Erstens bremst die Reibung zwischen dem Wasser der Meere und dem Meeresboden den Planeten aus. Zweitens hat die Erde seit der letzten Eiszeit ihre Form verändert. Durch das Abschmelzen der Eisschilde sind die Polkappen geschrumpft. Die Erde ist dadurch runder geworden. Das wiederum beschleunigt ihre Rotation. Schließlich ist da noch der Einfluss des eisernen Erdkerns. Er dreht sich zunehmend langsamer. Damit die Regeln der Physik nicht verletzt werden und das Drehmoment des gesamten Planeten erhalten bleibt, müssen sich der flüssige Erdmantel und die Erdkruste zum Ausgleich ein wenig schneller drehen.
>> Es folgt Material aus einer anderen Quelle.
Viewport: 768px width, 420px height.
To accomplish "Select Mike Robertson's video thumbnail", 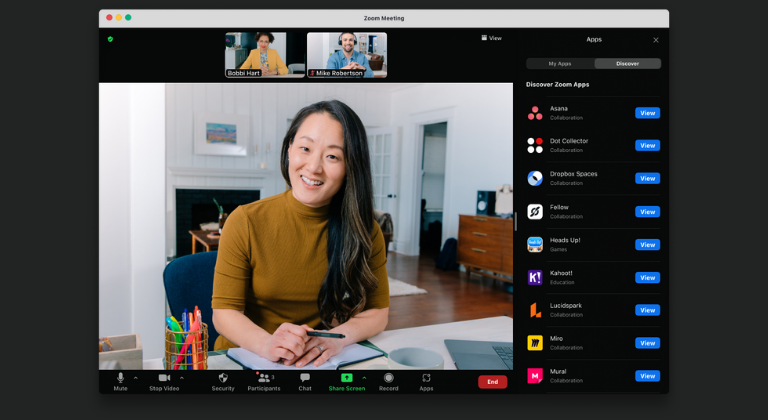I will click(346, 54).
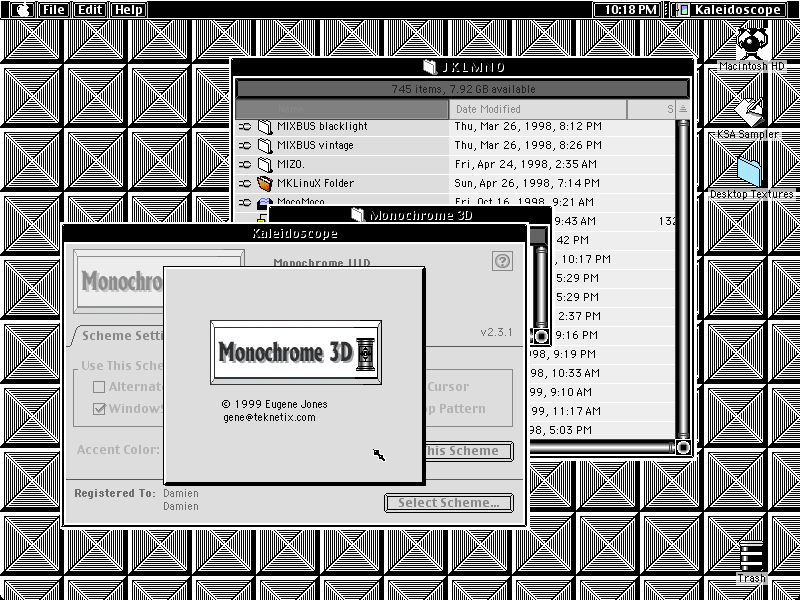800x600 pixels.
Task: Toggle the Alternate checkbox in scheme settings
Action: pos(99,387)
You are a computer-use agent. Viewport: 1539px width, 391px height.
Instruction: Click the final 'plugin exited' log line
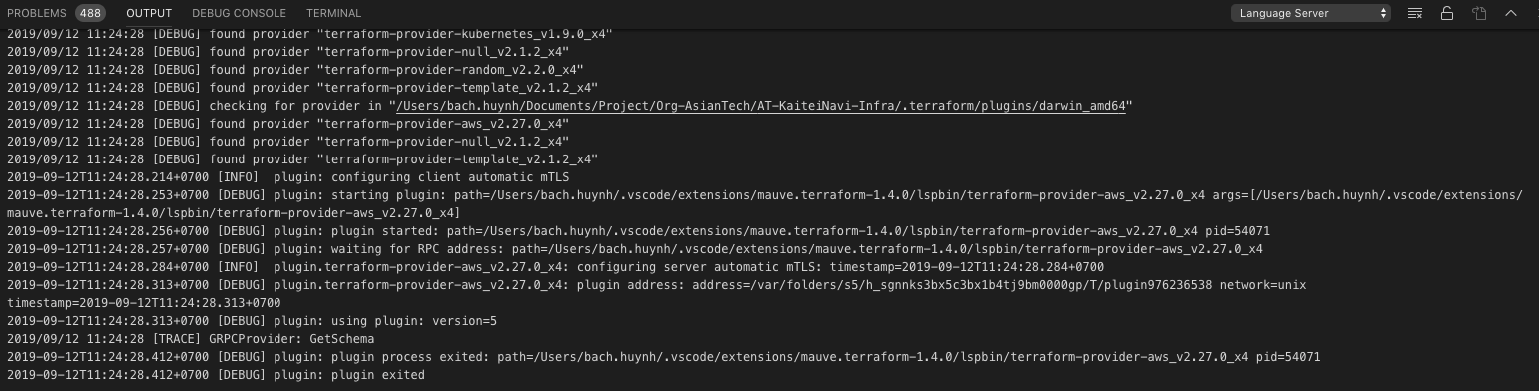tap(216, 375)
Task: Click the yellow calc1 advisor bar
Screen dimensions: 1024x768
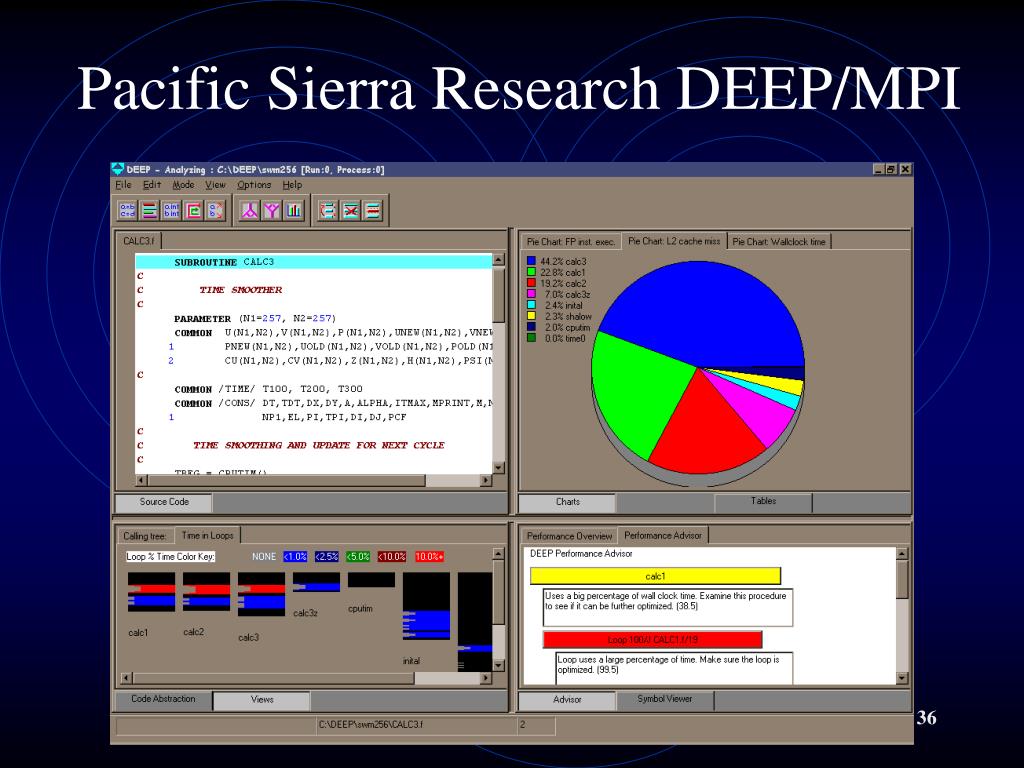Action: 655,576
Die erste negative Schaltsekunde könnte für Chaos sorgen
Vor allem der träge Erdkern scheint die Drehung des Planeten zuletzt wieder beschleunigt zu haben. Die Zahl der notwendigen Schaltsekunden sank; inzwischen eilt die reale Tageslänge der Weltzeit sogar ein wenig voraus. Im Laufe der nächsten Jahre könnte uns deshalb ein Novum bevorstehen: eine negative Schaltsekunde. Dann würden die Uhren von 23:59:58 Uhr direkt auf 0:00:00 Uhr springen. Die Sekunde vor Mitternacht entfiele einfach. Fachleute befürchten Chaos in der technischen Infrastruktur.
"Die Zeitmessung und Vernetzung von Computern basiert darauf, Sekunden zu zählen", schreibt Duncan Carr Agnew, Geophysiker an der University of California San Diego, im Fachjournal "Nature". "Viele Systeme arbeiten heute mit Software, die eine zusätzliche Sekunde akzeptiert, aber nur wenige (wenn überhaupt welche) ermöglichen es, eine Sekunde zu überspringen. Eine negative Schaltsekunde wird deshalb voraussichtlich viele Schwierigkeiten verursachen."
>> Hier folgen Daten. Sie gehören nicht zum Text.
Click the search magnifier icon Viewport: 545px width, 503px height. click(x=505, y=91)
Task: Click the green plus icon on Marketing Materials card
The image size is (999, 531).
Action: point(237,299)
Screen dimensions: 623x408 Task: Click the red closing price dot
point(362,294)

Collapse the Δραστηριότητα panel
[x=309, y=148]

Ursprünglich sah es aus, als ob eine negative Schaltsekunde schon 2026 nötig sein könnte. Geophysiker Agnew hat sich nun alle verfügbaren Daten noch einmal angeschaut. Er kommt zu dem Schluss, dass ausgerechnet der Klimawandel uns eine Galgenfrist einräumt. Weil die Gletscher in Grönland und der Antarktis schmelzen, steigt der Meeresspiegel. Wasser wandert von den Polen Richtung Äquator. Die Verteilung der Masse auf dem Planeten ändert sich. Das bremst die Erde minimal aus. Eine negative Schaltsekunde steht uns nach seinen Berechnungen erst 2029 bevor.